What the task asks: Where the records below have a line with "computer", that line is to be copied.

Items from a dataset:
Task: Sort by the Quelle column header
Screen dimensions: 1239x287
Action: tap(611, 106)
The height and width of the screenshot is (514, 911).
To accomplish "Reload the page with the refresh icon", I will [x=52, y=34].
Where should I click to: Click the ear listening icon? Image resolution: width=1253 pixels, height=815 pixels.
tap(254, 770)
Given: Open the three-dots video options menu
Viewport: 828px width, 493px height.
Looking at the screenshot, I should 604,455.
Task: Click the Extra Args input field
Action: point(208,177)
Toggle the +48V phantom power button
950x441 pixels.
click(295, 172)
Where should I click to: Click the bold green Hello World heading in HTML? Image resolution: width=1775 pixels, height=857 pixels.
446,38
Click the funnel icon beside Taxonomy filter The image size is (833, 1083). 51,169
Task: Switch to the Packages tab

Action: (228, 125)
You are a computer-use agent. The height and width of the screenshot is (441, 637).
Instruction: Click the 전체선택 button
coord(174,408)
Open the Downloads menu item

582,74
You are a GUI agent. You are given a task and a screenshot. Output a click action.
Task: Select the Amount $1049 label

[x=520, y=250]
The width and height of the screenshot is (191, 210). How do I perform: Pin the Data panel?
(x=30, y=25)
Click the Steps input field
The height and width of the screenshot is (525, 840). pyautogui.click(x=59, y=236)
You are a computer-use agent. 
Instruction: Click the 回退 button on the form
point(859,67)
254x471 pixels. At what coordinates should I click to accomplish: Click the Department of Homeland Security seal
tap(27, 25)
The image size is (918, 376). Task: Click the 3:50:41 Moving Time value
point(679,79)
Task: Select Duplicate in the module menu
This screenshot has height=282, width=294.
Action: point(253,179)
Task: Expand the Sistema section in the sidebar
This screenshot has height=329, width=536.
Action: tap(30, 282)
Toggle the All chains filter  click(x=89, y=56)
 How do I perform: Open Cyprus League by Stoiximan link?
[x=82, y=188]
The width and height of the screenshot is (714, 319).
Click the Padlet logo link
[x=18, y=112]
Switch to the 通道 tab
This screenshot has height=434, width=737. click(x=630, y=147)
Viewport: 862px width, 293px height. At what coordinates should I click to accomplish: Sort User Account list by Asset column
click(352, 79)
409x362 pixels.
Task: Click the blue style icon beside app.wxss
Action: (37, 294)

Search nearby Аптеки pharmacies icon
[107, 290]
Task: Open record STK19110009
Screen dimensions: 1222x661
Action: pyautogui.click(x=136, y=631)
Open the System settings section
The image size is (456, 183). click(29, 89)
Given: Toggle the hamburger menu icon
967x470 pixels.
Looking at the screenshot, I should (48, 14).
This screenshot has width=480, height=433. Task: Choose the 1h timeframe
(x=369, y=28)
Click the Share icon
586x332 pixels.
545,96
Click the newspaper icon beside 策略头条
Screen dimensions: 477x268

Answer space:
You are a computer-use agent. The height and width of the screenshot is (441, 637).
You are a computer-use agent. 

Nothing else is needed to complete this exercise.